- _Instructions to follow_: Show all lines of the entries in which the word "will" is found.

- _Information_:
*****

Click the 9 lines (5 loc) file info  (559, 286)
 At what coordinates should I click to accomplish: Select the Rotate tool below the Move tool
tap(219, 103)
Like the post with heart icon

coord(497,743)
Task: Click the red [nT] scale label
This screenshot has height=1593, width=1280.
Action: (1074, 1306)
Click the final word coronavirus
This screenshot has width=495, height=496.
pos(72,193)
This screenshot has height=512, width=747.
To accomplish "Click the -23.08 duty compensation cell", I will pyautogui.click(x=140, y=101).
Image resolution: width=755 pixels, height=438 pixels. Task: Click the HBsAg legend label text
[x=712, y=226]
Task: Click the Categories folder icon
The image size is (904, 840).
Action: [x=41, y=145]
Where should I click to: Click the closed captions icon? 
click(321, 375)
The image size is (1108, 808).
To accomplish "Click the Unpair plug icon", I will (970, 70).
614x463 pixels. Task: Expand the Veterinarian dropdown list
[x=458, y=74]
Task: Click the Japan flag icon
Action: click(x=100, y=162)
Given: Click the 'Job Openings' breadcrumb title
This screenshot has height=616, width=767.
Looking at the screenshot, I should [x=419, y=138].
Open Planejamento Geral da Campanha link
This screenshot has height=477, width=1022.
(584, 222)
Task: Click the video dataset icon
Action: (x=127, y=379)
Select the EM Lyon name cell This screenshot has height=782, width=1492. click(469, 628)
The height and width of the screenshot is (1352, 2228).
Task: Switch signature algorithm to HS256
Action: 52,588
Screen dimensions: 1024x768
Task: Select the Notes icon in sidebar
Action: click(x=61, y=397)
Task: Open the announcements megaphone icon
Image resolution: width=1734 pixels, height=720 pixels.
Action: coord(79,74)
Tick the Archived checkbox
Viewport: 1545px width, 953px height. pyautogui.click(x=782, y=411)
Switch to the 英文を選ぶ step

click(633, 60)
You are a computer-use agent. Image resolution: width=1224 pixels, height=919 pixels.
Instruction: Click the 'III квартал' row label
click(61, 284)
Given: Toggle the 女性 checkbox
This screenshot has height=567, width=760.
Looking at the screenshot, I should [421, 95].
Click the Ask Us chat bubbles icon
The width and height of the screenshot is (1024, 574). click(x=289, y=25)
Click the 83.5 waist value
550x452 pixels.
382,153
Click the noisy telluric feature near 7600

*****

- _Answer below_:
To accomplish "Click the -23.08 duty compensation cell", I will pyautogui.click(x=140, y=101).
To accomplish "Click the Unpair plug icon", I will (970, 70).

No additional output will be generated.